== What you have to do ==
Each record below should be set down exactly.

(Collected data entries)
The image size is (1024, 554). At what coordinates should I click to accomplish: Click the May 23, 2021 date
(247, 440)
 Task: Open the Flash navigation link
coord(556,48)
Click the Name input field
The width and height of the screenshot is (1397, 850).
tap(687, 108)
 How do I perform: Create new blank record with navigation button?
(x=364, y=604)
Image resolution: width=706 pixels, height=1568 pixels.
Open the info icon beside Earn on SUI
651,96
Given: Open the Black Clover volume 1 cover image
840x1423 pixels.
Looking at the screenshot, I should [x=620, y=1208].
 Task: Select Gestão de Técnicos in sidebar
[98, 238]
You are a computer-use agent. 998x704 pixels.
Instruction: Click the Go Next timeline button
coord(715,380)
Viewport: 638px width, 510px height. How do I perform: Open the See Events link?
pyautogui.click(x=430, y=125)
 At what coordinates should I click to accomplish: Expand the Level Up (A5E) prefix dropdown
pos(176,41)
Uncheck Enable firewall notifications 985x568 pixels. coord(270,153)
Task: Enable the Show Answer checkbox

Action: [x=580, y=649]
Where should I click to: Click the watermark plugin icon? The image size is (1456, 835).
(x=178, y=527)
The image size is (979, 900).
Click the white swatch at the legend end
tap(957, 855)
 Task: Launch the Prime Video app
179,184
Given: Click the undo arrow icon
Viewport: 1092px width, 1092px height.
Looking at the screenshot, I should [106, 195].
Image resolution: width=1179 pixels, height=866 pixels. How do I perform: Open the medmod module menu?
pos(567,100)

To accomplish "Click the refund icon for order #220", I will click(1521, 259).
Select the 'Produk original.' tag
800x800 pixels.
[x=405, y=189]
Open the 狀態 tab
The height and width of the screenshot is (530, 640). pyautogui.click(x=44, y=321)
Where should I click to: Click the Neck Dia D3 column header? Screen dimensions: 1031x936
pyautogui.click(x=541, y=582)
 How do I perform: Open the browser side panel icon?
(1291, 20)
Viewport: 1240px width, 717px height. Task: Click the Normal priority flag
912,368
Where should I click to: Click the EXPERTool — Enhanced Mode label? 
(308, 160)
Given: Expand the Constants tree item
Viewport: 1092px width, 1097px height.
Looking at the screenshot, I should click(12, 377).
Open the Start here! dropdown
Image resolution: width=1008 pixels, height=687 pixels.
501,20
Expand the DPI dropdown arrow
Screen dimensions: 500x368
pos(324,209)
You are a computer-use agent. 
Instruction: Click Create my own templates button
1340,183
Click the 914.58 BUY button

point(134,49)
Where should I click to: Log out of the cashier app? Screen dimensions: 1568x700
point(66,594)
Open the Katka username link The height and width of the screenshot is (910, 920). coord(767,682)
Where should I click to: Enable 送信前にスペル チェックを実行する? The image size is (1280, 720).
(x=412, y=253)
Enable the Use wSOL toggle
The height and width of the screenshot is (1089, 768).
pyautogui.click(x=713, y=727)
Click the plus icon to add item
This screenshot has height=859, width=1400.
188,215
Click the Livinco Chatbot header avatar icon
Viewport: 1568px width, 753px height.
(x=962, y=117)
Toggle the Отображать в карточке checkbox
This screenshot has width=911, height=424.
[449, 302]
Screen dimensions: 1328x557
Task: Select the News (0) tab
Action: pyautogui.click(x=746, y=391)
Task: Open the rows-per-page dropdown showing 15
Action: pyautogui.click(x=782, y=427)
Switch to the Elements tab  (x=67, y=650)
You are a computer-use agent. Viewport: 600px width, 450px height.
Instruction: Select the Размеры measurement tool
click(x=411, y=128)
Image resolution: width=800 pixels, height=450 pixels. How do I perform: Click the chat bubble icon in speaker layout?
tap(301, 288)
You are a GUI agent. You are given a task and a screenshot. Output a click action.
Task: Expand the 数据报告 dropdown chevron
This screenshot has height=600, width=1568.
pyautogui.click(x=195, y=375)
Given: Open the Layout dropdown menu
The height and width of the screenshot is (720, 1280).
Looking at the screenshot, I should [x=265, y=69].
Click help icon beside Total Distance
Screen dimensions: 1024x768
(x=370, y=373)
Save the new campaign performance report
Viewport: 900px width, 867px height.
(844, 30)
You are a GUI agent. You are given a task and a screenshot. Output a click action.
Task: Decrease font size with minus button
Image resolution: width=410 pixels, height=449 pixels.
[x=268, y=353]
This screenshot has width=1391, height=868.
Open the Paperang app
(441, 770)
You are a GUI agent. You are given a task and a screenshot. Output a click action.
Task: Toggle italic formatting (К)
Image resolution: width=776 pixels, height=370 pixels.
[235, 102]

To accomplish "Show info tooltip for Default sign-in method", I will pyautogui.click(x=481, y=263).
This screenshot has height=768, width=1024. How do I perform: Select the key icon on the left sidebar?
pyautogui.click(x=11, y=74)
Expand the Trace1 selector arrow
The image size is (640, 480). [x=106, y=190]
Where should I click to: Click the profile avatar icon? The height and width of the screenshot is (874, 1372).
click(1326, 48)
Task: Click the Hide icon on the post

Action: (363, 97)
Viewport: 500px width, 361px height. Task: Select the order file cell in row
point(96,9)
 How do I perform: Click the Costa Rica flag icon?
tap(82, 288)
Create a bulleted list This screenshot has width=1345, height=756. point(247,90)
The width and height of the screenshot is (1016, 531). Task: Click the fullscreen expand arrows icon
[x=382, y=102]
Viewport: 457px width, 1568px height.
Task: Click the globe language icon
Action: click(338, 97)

== Solution ==
The image size is (1024, 554). At what coordinates should I click to accomplish: Click the May 23, 2021 date
(247, 440)
 Task: Open the Flash navigation link
coord(556,48)
Click the Name input field
The width and height of the screenshot is (1397, 850).
tap(687, 108)
 How do I perform: Create new blank record with navigation button?
(x=364, y=604)
Image resolution: width=706 pixels, height=1568 pixels.
Open the info icon beside Earn on SUI
651,96
Given: Open the Black Clover volume 1 cover image
840x1423 pixels.
Looking at the screenshot, I should [x=620, y=1208].
 Task: Select Gestão de Técnicos in sidebar
[98, 238]
You are a computer-use agent. 998x704 pixels.
Instruction: Click the Go Next timeline button
coord(715,380)
Viewport: 638px width, 510px height. How do I perform: Open the See Events link?
pyautogui.click(x=430, y=125)
 At what coordinates should I click to accomplish: Expand the Level Up (A5E) prefix dropdown
pos(176,41)
Uncheck Enable firewall notifications 985x568 pixels. coord(270,153)
Task: Enable the Show Answer checkbox

Action: [x=580, y=649]
Where should I click to: Click the watermark plugin icon? The image size is (1456, 835).
(x=178, y=527)
The image size is (979, 900).
Click the white swatch at the legend end
tap(957, 855)
 Task: Launch the Prime Video app
179,184
Given: Click the undo arrow icon
Viewport: 1092px width, 1092px height.
Looking at the screenshot, I should [106, 195].
Image resolution: width=1179 pixels, height=866 pixels. How do I perform: Open the medmod module menu?
pos(567,100)

To accomplish "Click the refund icon for order #220", I will click(1521, 259).
Select the 'Produk original.' tag
800x800 pixels.
[x=405, y=189]
Open the 狀態 tab
The height and width of the screenshot is (530, 640). pyautogui.click(x=44, y=321)
Where should I click to: Click the Neck Dia D3 column header? Screen dimensions: 1031x936
pyautogui.click(x=541, y=582)
 How do I perform: Open the browser side panel icon?
(1291, 20)
Viewport: 1240px width, 717px height. Task: Click the Normal priority flag
912,368
Where should I click to: Click the EXPERTool — Enhanced Mode label? 
(308, 160)
Given: Expand the Constants tree item
Viewport: 1092px width, 1097px height.
Looking at the screenshot, I should click(12, 377).
Open the Start here! dropdown
Image resolution: width=1008 pixels, height=687 pixels.
501,20
Expand the DPI dropdown arrow
Screen dimensions: 500x368
pos(324,209)
You are a computer-use agent. 
Instruction: Click Create my own templates button
1340,183
Click the 914.58 BUY button

point(134,49)
Where should I click to: Log out of the cashier app? Screen dimensions: 1568x700
point(66,594)
Open the Katka username link The height and width of the screenshot is (910, 920). coord(767,682)
Where should I click to: Enable 送信前にスペル チェックを実行する? The image size is (1280, 720).
(x=412, y=253)
Enable the Use wSOL toggle
The height and width of the screenshot is (1089, 768).
pyautogui.click(x=713, y=727)
Click the plus icon to add item
This screenshot has height=859, width=1400.
188,215
Click the Livinco Chatbot header avatar icon
Viewport: 1568px width, 753px height.
(x=962, y=117)
Toggle the Отображать в карточке checkbox
This screenshot has width=911, height=424.
[449, 302]
Screen dimensions: 1328x557
Task: Select the News (0) tab
Action: pyautogui.click(x=746, y=391)
Task: Open the rows-per-page dropdown showing 15
Action: pyautogui.click(x=782, y=427)
Switch to the Elements tab  (x=67, y=650)
You are a computer-use agent. Viewport: 600px width, 450px height.
Instruction: Select the Размеры measurement tool
click(x=411, y=128)
Image resolution: width=800 pixels, height=450 pixels. How do I perform: Click the chat bubble icon in speaker layout?
tap(301, 288)
You are a GUI agent. You are given a task and a screenshot. Output a click action.
Task: Expand the 数据报告 dropdown chevron
This screenshot has height=600, width=1568.
pyautogui.click(x=195, y=375)
Given: Open the Layout dropdown menu
The height and width of the screenshot is (720, 1280).
Looking at the screenshot, I should [x=265, y=69].
Click help icon beside Total Distance
Screen dimensions: 1024x768
(x=370, y=373)
Save the new campaign performance report
Viewport: 900px width, 867px height.
(844, 30)
You are a GUI agent. You are given a task and a screenshot. Output a click action.
Task: Decrease font size with minus button
Image resolution: width=410 pixels, height=449 pixels.
[x=268, y=353]
This screenshot has width=1391, height=868.
Open the Paperang app
(441, 770)
You are a GUI agent. You are given a task and a screenshot. Output a click action.
Task: Toggle italic formatting (К)
Image resolution: width=776 pixels, height=370 pixels.
[235, 102]

To accomplish "Show info tooltip for Default sign-in method", I will pyautogui.click(x=481, y=263).
This screenshot has height=768, width=1024. How do I perform: Select the key icon on the left sidebar?
pyautogui.click(x=11, y=74)
Expand the Trace1 selector arrow
The image size is (640, 480). [x=106, y=190]
Where should I click to: Click the profile avatar icon? The height and width of the screenshot is (874, 1372).
click(1326, 48)
Task: Click the Hide icon on the post

Action: (363, 97)
Viewport: 500px width, 361px height. Task: Select the order file cell in row
point(96,9)
 How do I perform: Click the Costa Rica flag icon?
tap(82, 288)
Create a bulleted list This screenshot has width=1345, height=756. point(247,90)
The width and height of the screenshot is (1016, 531). Task: Click the fullscreen expand arrows icon
[x=382, y=102]
Viewport: 457px width, 1568px height.
Task: Click the globe language icon
Action: click(338, 97)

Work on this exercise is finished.